Search the Community
Showing results for tags '@BallastSec'.
So recently my buddy and me started poking holes in some password safe systems(like KeePass). I made a blog post about most of these could easily be defeated by adding a WndProc listener to the clipboard, and watching for passwords as they get copied and pasted. That post is here: http://ballastsec.blogspot.com/2012/07/insecurity-in-password-management.html Not all of the password safe systems use this method, or have alternative methods as well. So the best way to attack these safes is to crack the safe.
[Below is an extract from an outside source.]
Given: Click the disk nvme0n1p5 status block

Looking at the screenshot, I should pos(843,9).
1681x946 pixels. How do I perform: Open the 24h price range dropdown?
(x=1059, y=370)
Currently, I have only implemented a safe cracker for Password Safe(http://passwordsafe.sourceforge.net/) after doing a light analysis then spending a lot of fun time making a dictionary cracker for it. Blog post about it here: http://ballastsec.blogspot.com/2012/07/auditing-of-password-safe-continues.html You can also find the source code that I've released so far here: https://github.com/bwall/SafeCracker/ and finally find the tarball of the latest version with a nice little Makefile here: https://github.com/downloads/bwall/SafeCracker/safe-cracker.tar.gz safe-cracker has currently only been tested in a Linux environment, if you really wanted to compile it on Windows, you would need the pthread library. If I were you though, I would wait until I finish implementing OpenCL into the cracker, as I will supply a compiled copy for Windows. What I would like to know is, what other password safe systems would you want audited? I want to add a few to this project, and hopefully start pushing development towards cracking more state of the art hashes.